What catches buyers off guard is the easement that isn’t formally registered. If a neighbour has been crossing a corner of a property openly for many years, they may have acquired a legal right to keep doing so – even without anything written down. A thorough title search, combined with a lawyer who knows what questions to ask, is the only reliable way to surface these hidden encumbrances before they become your problem.
Off-The-Plan Contracts And Sunset Clauses
When you buy a property that has not yet been built – going “off the plan” – you take a gamble. Although it is not a foregone conclusion that you will pay less for a property that’s not even a hole in the ground than you will for someone else’s ready-made home, the implicit wager is that property prices will have risen in the meantime, or at the very least that you will have created some capital.
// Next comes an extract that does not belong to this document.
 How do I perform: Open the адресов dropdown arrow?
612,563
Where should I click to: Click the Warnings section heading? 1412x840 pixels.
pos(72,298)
A sizable deposit is usually required upfront, even though construction might not start for 12 months or more. You might also be paying off the principal of a mortgage all the while.
Most importantly, you will have absolutely no idea about a million things that will shape your impression of your future home: the quality of light, the nature of your view, the sound of neighbors, how well traffic noise is muffled, and so forth. As the area where you’ll be living has yet to be built, you could also have a supermarket downstairs, but three others on each corner as well.
Ownership Structure And What Happens After
Ownership structure can isolate risk, too. When purchasing alongside people with complicated financial lives, commercial objectives, an entrepreneurial streak, or a riskier lifestyle, it’s natural to be nervous. Specific entities can limit an individual buyer’s liability to just their interest in the property – if the wrong partner goes bankrupt, their creditors can’t force a sale from the rest of the owners.
It’s also worth thinking about ownership structure not just at purchase, but in the event the relationship between co-owners breaks down. The absence of a co-ownership agreement can lead to costly disputes about contributions, rights, and forced sales. A lawyer can put a simple agreement in place from the outset – far easier to negotiate before settlement than in the middle of a falling-out.
The Cooling-Off Period Is Short
There is very little time available for a buyer to withdraw from a real estate transaction. Every buyer is bound by this unchanging deadline. The most important due diligence – title checks, easements, covenants, warranties, and structural surveys – must be completed before this deadline.
The skill of a real estate solicitor is not in their ability to complete the due diligence; it is in knowing what is important, where to look, and what to do if things are not as they should be before the deadline passes.